There are several expressions of the form sick as a ..., that date from the eighteenth and nineteenth centuries. Sick as a dog is actually the oldest of them, recorded from 1705; it is probably no more than an attempt to give force to a strongly worded statement of physical unhappiness. It was attached to a dog, I would guess, because dogs often seem to have been linked to things considered unpleasant or undesirable; down the years they have had an incredibly bad press, linguistically speaking (think of dog tired, dog in the manger, dog's breakfast, go to the dogs, dog Latin - big dictionaries have long entries about all the ways that dog has been used in a negative sense).

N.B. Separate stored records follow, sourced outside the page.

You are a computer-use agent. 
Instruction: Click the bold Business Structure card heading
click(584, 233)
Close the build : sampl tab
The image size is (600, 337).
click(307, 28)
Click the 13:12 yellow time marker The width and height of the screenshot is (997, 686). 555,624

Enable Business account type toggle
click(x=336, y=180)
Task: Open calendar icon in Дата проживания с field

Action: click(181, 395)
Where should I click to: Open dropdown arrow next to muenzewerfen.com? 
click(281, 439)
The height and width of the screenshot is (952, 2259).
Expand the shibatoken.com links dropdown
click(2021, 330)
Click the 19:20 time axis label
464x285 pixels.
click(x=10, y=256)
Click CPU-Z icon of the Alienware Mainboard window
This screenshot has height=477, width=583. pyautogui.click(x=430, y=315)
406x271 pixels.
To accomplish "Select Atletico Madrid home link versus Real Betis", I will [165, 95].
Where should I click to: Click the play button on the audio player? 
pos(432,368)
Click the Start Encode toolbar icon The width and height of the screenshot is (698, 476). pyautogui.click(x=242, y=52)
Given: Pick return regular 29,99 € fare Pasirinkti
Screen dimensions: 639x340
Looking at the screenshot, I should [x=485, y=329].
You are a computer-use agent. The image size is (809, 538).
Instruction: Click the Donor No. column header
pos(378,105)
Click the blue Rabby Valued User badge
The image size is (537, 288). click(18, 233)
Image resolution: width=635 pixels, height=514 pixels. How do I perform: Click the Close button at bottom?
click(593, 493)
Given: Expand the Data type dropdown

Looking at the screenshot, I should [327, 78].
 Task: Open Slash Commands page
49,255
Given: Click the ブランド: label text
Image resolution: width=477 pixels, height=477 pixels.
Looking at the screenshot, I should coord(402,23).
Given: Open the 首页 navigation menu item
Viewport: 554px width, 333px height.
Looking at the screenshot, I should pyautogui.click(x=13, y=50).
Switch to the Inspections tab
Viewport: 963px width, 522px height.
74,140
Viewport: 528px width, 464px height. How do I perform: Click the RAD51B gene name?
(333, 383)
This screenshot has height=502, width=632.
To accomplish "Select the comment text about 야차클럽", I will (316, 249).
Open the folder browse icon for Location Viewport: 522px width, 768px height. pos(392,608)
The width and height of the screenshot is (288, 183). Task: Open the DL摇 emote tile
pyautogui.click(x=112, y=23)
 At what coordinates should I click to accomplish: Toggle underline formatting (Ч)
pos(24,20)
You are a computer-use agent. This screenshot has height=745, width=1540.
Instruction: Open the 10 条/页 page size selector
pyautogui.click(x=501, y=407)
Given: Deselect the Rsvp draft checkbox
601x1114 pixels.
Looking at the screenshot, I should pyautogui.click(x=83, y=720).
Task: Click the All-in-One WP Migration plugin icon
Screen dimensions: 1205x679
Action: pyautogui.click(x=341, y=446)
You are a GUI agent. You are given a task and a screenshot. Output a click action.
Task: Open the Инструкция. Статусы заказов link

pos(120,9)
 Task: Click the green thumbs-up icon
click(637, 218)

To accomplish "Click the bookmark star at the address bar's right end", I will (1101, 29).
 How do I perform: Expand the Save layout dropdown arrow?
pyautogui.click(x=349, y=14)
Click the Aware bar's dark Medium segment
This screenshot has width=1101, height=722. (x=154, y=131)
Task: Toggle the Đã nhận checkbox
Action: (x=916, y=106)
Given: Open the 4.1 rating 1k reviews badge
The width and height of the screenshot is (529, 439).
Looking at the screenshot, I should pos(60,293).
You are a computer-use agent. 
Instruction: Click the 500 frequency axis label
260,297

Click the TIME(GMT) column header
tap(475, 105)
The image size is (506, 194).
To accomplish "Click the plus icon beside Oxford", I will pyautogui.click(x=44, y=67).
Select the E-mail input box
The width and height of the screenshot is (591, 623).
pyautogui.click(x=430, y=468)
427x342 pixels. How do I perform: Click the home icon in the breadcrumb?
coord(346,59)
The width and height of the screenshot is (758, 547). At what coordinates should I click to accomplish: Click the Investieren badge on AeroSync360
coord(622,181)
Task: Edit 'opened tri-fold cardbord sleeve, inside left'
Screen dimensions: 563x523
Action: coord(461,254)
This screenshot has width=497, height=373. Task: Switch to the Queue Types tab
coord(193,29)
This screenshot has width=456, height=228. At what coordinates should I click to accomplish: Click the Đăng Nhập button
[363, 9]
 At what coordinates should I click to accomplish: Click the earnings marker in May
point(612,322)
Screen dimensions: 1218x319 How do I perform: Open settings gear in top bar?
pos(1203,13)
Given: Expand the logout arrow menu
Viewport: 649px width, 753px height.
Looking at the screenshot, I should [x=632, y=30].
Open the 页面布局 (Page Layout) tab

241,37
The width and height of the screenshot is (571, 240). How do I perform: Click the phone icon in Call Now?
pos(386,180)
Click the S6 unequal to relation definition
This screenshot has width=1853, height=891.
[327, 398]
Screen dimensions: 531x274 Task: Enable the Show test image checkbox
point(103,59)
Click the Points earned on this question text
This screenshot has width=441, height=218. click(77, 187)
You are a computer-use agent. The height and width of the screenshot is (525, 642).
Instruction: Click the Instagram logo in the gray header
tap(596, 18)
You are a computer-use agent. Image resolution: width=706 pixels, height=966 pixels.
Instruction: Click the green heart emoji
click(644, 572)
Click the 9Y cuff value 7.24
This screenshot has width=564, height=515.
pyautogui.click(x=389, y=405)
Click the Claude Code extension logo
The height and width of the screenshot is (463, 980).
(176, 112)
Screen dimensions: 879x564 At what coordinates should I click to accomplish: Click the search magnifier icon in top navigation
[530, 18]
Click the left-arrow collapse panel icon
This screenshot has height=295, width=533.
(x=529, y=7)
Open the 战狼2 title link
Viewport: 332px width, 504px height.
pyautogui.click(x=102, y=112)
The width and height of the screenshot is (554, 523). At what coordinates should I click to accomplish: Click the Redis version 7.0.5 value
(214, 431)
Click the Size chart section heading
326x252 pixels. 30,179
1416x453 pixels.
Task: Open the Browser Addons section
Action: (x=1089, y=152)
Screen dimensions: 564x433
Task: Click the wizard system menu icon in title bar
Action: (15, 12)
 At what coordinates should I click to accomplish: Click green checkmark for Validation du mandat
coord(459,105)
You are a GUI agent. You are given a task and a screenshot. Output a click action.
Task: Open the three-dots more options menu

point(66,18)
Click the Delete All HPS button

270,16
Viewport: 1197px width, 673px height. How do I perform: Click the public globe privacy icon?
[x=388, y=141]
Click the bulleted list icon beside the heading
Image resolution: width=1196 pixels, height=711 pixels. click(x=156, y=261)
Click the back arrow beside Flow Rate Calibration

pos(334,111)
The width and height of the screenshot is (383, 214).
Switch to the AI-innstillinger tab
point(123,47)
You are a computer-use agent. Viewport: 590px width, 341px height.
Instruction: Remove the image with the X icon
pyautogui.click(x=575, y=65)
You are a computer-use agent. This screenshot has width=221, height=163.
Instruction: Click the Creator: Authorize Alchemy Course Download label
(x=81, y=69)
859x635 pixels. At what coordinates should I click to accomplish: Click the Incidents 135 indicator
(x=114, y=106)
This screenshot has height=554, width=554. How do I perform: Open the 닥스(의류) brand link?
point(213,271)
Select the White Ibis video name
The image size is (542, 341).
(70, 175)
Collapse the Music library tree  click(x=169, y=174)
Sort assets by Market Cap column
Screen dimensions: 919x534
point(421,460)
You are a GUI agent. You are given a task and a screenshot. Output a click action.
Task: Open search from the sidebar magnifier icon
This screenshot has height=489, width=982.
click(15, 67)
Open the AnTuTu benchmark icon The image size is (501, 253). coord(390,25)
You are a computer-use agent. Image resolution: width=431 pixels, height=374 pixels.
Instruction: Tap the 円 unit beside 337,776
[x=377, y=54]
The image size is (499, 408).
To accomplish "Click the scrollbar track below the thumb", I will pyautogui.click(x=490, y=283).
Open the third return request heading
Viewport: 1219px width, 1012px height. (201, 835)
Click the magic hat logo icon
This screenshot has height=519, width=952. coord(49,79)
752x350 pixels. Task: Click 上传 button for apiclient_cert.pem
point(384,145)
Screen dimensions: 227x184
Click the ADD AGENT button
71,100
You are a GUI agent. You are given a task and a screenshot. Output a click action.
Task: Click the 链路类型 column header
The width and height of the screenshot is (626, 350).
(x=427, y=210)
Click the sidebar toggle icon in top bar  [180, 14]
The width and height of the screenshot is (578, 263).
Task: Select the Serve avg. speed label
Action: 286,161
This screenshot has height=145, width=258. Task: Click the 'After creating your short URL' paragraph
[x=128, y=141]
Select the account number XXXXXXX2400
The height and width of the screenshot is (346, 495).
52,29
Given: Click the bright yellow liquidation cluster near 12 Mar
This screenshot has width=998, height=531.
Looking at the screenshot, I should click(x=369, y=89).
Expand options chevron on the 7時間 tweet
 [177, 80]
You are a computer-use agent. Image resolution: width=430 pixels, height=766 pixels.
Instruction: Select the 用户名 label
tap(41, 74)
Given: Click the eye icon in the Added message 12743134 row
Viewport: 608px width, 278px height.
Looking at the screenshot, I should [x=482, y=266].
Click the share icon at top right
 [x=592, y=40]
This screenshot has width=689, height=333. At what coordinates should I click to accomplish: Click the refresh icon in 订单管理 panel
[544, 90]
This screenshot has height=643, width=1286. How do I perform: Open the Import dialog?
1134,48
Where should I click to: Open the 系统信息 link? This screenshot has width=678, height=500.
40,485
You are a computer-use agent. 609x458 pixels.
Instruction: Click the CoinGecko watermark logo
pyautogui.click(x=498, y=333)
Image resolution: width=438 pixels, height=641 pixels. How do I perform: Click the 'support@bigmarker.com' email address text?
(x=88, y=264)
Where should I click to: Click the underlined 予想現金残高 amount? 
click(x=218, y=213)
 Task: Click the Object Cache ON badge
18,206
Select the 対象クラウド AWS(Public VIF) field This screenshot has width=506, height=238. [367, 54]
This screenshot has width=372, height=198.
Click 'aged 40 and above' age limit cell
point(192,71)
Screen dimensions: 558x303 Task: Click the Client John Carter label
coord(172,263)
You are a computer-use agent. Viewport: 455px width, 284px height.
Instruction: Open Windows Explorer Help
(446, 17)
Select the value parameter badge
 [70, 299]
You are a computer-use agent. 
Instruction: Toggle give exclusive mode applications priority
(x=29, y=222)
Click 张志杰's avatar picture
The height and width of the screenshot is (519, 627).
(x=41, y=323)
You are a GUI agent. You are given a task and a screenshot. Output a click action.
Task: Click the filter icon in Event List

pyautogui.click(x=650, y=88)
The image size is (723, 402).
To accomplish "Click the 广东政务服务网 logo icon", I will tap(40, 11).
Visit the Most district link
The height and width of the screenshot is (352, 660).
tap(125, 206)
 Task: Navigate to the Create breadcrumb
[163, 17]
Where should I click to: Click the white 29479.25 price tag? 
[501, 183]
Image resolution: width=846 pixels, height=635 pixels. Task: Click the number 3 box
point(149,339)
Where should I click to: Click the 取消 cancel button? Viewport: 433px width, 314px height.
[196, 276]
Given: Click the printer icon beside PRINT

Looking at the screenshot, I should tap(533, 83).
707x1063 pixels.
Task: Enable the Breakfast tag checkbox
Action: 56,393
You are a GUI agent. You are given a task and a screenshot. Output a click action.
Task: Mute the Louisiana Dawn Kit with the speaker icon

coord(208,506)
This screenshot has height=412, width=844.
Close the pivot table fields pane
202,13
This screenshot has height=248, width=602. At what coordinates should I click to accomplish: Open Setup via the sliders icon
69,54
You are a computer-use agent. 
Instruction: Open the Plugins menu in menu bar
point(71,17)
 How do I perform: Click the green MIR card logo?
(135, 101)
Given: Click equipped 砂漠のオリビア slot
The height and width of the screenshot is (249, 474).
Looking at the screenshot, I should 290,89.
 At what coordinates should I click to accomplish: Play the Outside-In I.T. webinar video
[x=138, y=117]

At various times cats, rats and horses have been also dragged in to the expression, though an odd thing is that horses can't vomit; one nineteenth-century writer did suggest that this version was used "when a person is exceedingly sick without vomiting". The strangest member of the set was used by Jonathan Swift in 1731: "Poor Miss, she's sick as a Cushion, she wants nothing but stuffing" (stop laughing at the back).

The modern sick as a parrot recorded from the 1970s - at one time much overused by British sportsmen as the opposite of over the moon - refers to a state of deep mental depression rather than physical illness; this perhaps comes from instances of parrots contracting psittacosis and passing it to their human owners.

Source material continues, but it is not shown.